Alternative voluntary national service in Israel

Sherut Leumi (שירות לאומי) is an alternative voluntary form of national service in Israel, as opposed to the mandatory military conscription prevalent in the country. It is designed for individuals who do not meet the eligibility criteria for service in the Israel Defense Forces, or who hold conscientious objections to military conscription. The program primarily was created for religious Jewish girls aged 17 to 24, although it is open to all applicants who cite diverse grounds for their decision.

==Background==
The majority who receive an exemption from the obligatory conscription in Israel are Jewish women from the Religious Zionist sector, and they receive it by declaring religious observance, as they maintain that a large number of religious observances for women cannot be upheld in the military, such as dress codes to keep modest in Judaism. However, there are a small number of men who also serve in Sherut Leumi. Volunteers are between the ages of seventeen and twenty-four. Service typically requires working thirty to forty hours per week over twelve to twenty-four months. Volunteers have the option of doing either one or two years of the National Service. Not all volunteers are Israeli citizens. It can be done on a tourist visa, and the volunteer will later receive a special volunteer visa that lasts as long as the person will be doing their service.

Haredi men who maintain that Torah study is their way of defending Israel are exempted from conscription under an arrangement based on the principle of Torato Umanuto. Arab citizens of Israel, who are mostly Muslims, are exempted to prevent conflict between allegiance to their country and to their Arab families (a decision originally taken by Israel's first prime minister, David Ben-Gurion). Some Israeli conscientious objectors who object to serving in the army but are not eligible for an exemption have voiced a wish to do an alternative form of national service instead.

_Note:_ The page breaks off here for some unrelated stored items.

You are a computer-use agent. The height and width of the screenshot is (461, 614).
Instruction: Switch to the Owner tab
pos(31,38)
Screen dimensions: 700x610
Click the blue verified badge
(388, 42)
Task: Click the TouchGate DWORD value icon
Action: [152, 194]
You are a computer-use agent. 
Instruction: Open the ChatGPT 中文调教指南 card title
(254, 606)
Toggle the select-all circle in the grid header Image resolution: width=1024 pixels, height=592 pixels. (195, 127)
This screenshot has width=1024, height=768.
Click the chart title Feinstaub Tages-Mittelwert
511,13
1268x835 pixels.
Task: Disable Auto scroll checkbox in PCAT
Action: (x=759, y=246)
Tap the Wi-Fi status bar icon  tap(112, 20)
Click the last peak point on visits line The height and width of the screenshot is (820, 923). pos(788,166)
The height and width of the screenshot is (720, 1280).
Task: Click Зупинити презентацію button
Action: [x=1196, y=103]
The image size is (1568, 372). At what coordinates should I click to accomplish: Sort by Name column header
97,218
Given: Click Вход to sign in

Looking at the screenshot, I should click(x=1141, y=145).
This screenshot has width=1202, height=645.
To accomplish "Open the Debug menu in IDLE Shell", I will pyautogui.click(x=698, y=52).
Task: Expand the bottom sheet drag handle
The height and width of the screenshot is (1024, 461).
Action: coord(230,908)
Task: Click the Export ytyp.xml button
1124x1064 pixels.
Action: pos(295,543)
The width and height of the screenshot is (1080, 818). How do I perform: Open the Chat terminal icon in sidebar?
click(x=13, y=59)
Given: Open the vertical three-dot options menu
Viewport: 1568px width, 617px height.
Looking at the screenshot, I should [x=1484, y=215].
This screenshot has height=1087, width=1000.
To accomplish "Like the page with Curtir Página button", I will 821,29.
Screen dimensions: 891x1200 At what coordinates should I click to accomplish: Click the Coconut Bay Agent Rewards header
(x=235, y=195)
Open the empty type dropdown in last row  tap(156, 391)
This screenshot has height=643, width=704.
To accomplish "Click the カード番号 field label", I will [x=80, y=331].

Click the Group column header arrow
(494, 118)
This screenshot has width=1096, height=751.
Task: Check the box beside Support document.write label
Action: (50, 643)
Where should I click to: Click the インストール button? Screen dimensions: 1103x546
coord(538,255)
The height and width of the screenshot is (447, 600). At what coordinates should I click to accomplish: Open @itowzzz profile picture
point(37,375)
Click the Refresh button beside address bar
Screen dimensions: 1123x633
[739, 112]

In 2012, Israel's cabinet extended military service exemption for 1,300 Haredi Yeshiva students as part of the Shirut Le'umi Mishmar. This allows Yeshiva students to join national service, as opposed to joining the IDF. As part of the scheme, the defense minister is obliged to postpone the military service of Yeshiva students approved for national civil service who are at least twenty-six years old or at least twenty-two years old and have at least one child. There is an organization called "Chaverim" that focuses on integrating Haredim into national service frameworks.

==Programs==
The majority work in schools, but can also work in places such as special education, administration, hospitals, law, geriatrics, nursing homes, health clinics, teens at risk, internal security, disadvantaged communities, immigrant assistance, and many other organizations. Acceptance is based on an interview via a placement organizations that try to find the youth appropriate skills, interests, and needs.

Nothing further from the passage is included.